Argument

The New Arab Awakening

The New Arab Awakening

The rejection by Egyptians of their Islamist government marks a turning point — not only for that country, but for the entire Middle East. Over the course of the past couple weeks, the Egyptian people have made a clear and powerful statement that political Islam cannot and should not be allowed to suppress the broader popular will for moderation and tolerance. Islamism, or any ideology for that matter, is no replacement for competent and responsible leadership. But let us not discount this momentous opportunity: the second Egyptian revolution is a bellwether for moderates in the region who should now seek to regain the initiative.

The Arab Spring has given voice to Arab peoples eager for dignity, for change, and for inclusion. But this call for tolerance risks being drowned out by an increase in violence, an unwelcome rise in sectarianism, the uncertain role of Islamist political groups, the growth in foreign meddling by regional aggressors, and a deepening economic crisis. The voice of moderation, the spirit of compassion, and the respect for others must be nurtured and protected. 

Now is the time to implement a new agenda — endorsed and promoted by like-minded countries from within the region and beyond. This approach needs to represent an urgent, consistent, and linked effort to bolster Egypt’s moderates and prevent extremists from taking any more advantage of the Arab Spring. The United Arab Emirates has just delivered $3 billion in aid to Egypt’s interim government to help see it through this crisis, but that’s just the beginning. What is needed is a broad, six-part program to craft a new moderate political agenda in the Middle East.

First, we need to resolutely oppose the rise in sectarian politics that serves only to sow division and conflict, rather than unity and dialogue. In many countries, from Syria to Iraq, we are witnessing a dangerous widening in the Sunni-Shiite divide and sharp divisions even within Sunni Islam. There has also been the persecution of Christian and other minorities, encouraged by those who see it as in their narrow political interest to provoke such tensions. We need to stand firm in support of the principles of religious tolerance and pluralism, both practicing them at home and advocating dialogue across the region.

Second, it is imperative that we do our utmost to prevent extremist groups from exploiting the emerging political vacuum to seize power and foster instability. Groups with well-organized international networks, such as the Muslim Brotherhood or al Qaeda, have used the transitions in the region as an opportunity to divert people to their cause and to impose a very narrow and dangerous interpretation of Islam. We must provide support to moderate voices and help build strong and competent institutions as an alternative to the vacant promises of political Islam.

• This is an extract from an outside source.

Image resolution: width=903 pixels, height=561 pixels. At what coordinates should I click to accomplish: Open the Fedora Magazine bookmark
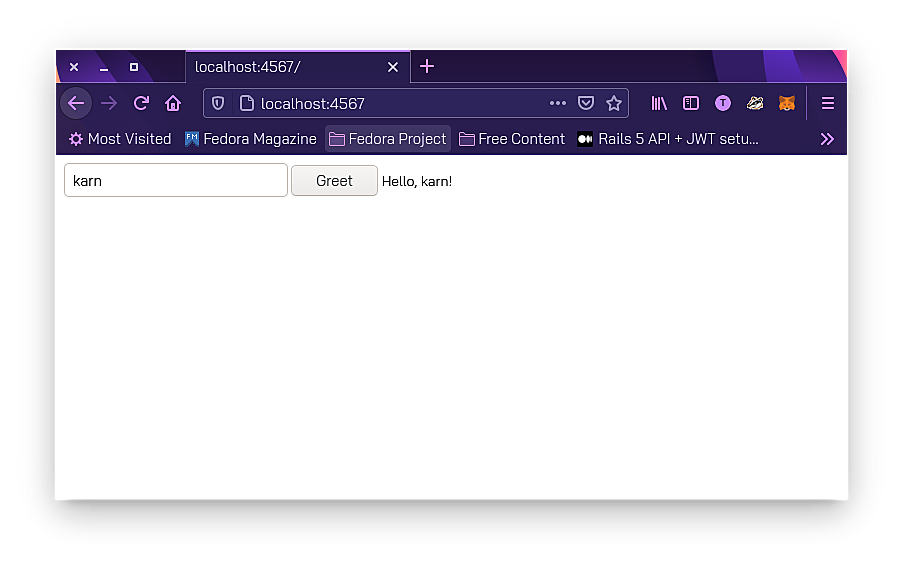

Third, as part of our resolve to take on the extremists, we need to redouble our commitment to the empowerment of women. We must reassert every girl’s right to an education, ensure women play leading roles in public and political life, and strive to protect women from violence and repression by ideologues who act in the name of a false religiosity. There can be no moderate political force in the Middle East without women at the heart of defining what kinds of societies emerge from the changes occurring across the region.

Fourth, we must inject a much greater sense of urgency into the search for a two-state solution between the Palestinians and the Israelis. The legitimate anger felt by many at the ongoing injustices suffered by the Palestinian people is being exploited by extremists to garner support for their own illegitimate causes. The moderates in the Arab world, in Israel, and in the Quartet, should grasp this opportunity to come together strongly behind the Arab Peace Initiative — and be prepared to take some political risks in order to find a solution. Furthermore, the U.S. government must show leadership and resolve to reach a mutually acceptable solution with all parties. 

Fifth, vulnerable countries and revolutionary movements are at great risk of being undermined and influenced by extremist leaders in other countries. We must help these countries and movements to deal with problems like the additional pressures caused by refugee populations or by acting decisively to stem the flow of young men, many radicalized, from traveling to fight in Syria. And the international community must send a clear and unified message that extremist governments must refrain from meddling in the internal affairs of other countries or risk isolation or other, more profound, consequences.

Finally, if we’ve learned anything from Egypt and from the transitions in the region, it is that promulgating ideology is no replacement for creating opportunity. We need an urgent and concerted effort to provide education, create jobs, and build aspiration. Young people need to have a sense of purpose, but rampant unemployment and poverty in the region undercuts this message and provides fuel for radicalization. Extremist groups prey on these vulnerabilities. Our response should focus on promoting responsive and inclusive governance, investing in education and healthcare, and creating the conditions for people to be able to build better lives for themselves.

These are the pillars for success for moderates in the region. But while building these pillars takes time, Egypt needs our help now. Foreign assistance is a start, but a functioning government that provides needed services for its citizens and fosters economic growth is critical for long-term stability.

Of course, other nations across the region also face grave and immediate dangers — and each country must be allowed to plot its own path.  But these countries should be encouraged and supported to accept, promote, and protect universal values of tolerance and openness. And they should not be asked to go it alone. The United Arab Emirates and like-minded friends in the international community should be there to support them in this urgent task.